• What you need to do: Transcribe the lines of the records below, starting with the line containing "Task: Select the word Logical" and ending with, and including, the line containing "Action: [x=117, y=283]".
════════════════════
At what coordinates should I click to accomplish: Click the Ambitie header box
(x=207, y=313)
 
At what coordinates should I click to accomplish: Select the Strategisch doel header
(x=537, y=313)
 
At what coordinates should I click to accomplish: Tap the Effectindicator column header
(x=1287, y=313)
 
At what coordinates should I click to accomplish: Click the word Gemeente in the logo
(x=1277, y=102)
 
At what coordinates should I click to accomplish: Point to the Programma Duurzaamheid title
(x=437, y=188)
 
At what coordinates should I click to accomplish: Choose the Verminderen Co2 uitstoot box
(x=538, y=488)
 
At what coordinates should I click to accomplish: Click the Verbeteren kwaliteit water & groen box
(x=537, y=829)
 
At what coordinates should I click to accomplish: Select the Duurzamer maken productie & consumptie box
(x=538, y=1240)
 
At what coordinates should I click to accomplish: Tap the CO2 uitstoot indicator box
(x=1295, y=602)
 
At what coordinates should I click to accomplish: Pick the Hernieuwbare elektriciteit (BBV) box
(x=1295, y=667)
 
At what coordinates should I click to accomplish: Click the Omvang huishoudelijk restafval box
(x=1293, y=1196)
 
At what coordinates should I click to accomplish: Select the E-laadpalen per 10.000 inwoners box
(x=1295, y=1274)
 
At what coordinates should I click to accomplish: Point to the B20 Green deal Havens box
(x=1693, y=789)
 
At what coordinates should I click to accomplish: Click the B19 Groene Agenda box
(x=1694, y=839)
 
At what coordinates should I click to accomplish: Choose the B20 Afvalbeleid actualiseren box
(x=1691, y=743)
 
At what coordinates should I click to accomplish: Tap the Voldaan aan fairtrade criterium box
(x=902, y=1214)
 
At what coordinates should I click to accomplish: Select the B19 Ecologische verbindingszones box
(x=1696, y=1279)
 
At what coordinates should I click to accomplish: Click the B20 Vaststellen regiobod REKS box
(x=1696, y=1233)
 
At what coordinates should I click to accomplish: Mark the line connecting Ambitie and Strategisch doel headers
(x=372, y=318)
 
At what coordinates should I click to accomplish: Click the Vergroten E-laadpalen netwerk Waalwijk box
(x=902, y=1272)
════════════════════
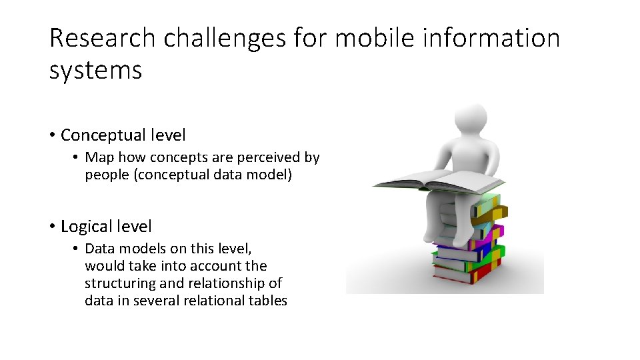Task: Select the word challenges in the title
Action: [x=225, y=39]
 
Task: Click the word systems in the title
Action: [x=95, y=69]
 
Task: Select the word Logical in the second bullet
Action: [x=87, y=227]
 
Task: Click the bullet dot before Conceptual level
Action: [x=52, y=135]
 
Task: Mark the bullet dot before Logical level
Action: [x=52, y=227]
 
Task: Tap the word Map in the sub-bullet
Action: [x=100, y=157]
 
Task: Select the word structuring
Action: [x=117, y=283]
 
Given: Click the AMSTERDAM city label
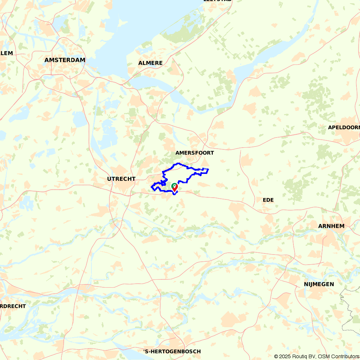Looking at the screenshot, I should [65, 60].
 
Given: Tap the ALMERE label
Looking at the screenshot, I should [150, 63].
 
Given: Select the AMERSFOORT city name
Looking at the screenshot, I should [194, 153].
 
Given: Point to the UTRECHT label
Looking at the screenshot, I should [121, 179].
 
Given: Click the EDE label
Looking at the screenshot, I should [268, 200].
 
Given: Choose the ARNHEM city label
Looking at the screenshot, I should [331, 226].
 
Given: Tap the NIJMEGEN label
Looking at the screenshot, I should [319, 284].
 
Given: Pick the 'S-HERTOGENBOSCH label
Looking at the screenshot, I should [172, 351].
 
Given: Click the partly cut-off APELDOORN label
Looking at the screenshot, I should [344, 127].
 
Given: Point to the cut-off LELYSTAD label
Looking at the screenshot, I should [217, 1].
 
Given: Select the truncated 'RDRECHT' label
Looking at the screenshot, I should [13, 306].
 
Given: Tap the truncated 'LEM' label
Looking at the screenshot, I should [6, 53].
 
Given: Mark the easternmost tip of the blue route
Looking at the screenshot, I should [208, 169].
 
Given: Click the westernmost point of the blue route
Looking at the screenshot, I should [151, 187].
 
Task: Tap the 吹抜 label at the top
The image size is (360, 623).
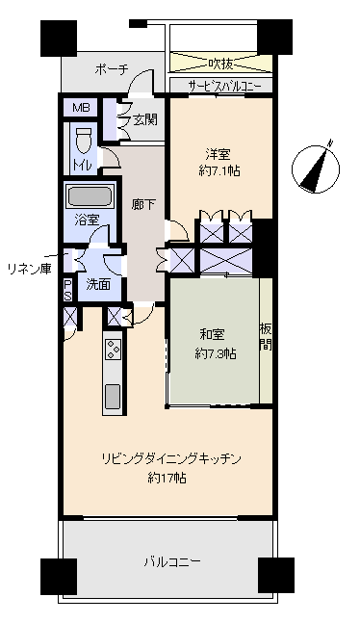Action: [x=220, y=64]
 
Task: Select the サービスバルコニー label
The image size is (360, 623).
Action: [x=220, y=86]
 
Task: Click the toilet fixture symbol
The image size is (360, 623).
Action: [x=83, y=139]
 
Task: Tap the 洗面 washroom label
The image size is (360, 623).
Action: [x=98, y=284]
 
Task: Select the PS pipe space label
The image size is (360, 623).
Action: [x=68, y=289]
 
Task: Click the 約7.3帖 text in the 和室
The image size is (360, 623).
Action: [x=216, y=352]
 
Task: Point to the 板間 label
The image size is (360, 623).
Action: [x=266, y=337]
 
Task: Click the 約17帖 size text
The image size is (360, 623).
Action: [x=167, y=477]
════════════════════
• The response:
Task: Select the word Logical in the second bullet
Action: [x=87, y=227]
 
Task: Click the bullet dot before Conceptual level
Action: [x=52, y=135]
 
Task: Mark the bullet dot before Logical level
Action: [x=52, y=227]
 
Task: Tap the word Map in the sub-bullet
Action: [x=100, y=157]
 
Task: Select the word structuring
Action: [x=117, y=283]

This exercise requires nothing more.